Passé le choc de la pochette qui rappelle à beaucoup d'égards certains tableaux du peintre anglais Francis Bacon, le bonheur n'est pas loin. Les mots de "génie", de "chef d'oeuvre" commencent à fuser. Il est vrai qu'avec Dummy, c'est rien moins qu'une révolution qui s'opère. Pour un coup d'essai, c'est un coup de maître. Retour dans le futur. 15 décembre 2003. Rien n'a changé, ou presque. L'album a certes conquis un public plus large en Europe et dans le monde, mais la réception est toujours unanimement bonne. Les raisons d'un tel succès ? D'abord, Dummy a réussi l'alliance parfaite du plaisir esthétique et émotionnel. L'expérimentation éléctronique n'est pas vue comme une fin en soi, elle vise au contraire à parcourir tout l'éventail des émotions qu'il est permis à un être humain normalement constitué de ressentir (colère sur "Mysterons", tendresse sur "It's a Fire", souffrance contenue sur "Pedestal").

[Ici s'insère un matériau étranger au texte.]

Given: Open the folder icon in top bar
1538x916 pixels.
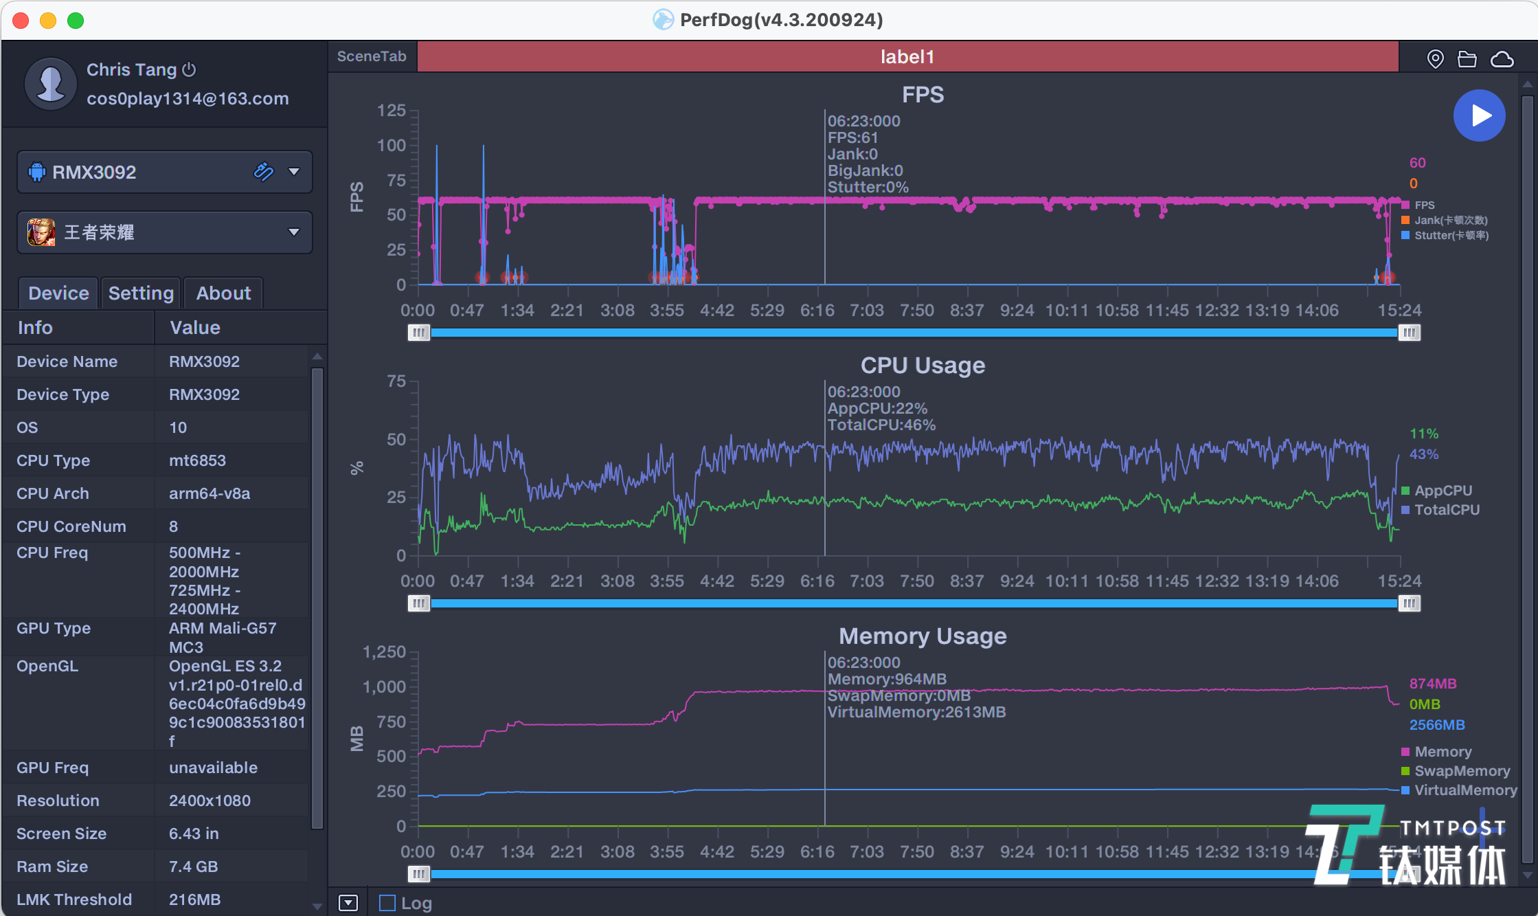Looking at the screenshot, I should coord(1467,59).
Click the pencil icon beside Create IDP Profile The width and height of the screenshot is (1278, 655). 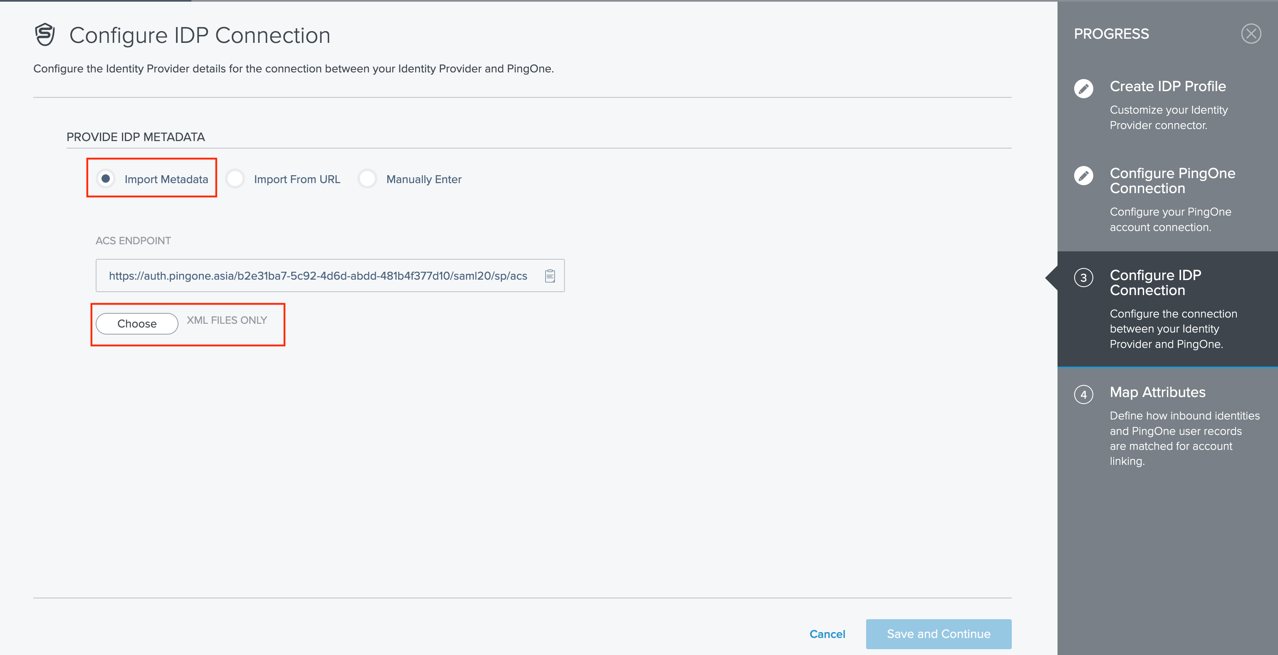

Ensuite, l'album a contribué à populariser un genre né en 1991 dans la ville bohème et pluvieuse de Boston : le trip-hop. Le terme "trip hop" est créé en 1994 par un rédacteur du magazine Mixmag, en abréviation d'"Abstract hip-hop". Il désigne depuis un genre à dominante instrumentale, moins inspiré par la dance et le hip-hop que par le jazz, qui déroule sur des rythmes lancinants une musique mélancolique accentuée par des claviers vintage que certains n'hésiteront pas à qualifier de déprimante. Portishead maîtrise ce genre à la perfection ("Roads" et "It Could Be Sweet" en sont les exemples les plus convaincants), laissant libre cours à l'émotion, mais cela sans excès.

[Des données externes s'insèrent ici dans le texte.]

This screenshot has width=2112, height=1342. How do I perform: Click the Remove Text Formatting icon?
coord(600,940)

Certes Dummy serre le coeur, mais il élève également l'esprit. Tandis que les downbeats de Geoff Barrow entrecoupés de scratches et de samples ("Wandering Star") et les guitares d'Adrian Utley (co-auteur de huit titres de cet album) nous font basculer dans la léthargie voire nous attirent vers les bas-fonds, la voix belle à pleurer de Beth Gibbons nous entraîne, elle, vers les hauteurs, vers le septième ciel musical ("Glorybox", "Sour Times"). Avec Dummy, Portishead nous invite à une balade hypnotique entre le ciel et les enfers qu'il faudrait être fou pour refuser... et pour ne pas réitérer au cours des dix années qui viennent.
Sans pour autant négliger les deux autres albums du groupe, l'éponyme et plus sombre Portishead ainsi que PNYC, live enregistré au New York City's Roseland Ballroom en 1998, qui fait la part belle aux orchestrations symphoniques sans que rien ne soit perdu de la force rythmique originelle. Avis aux amateurs donc (et ils sont certainement nombreux) !!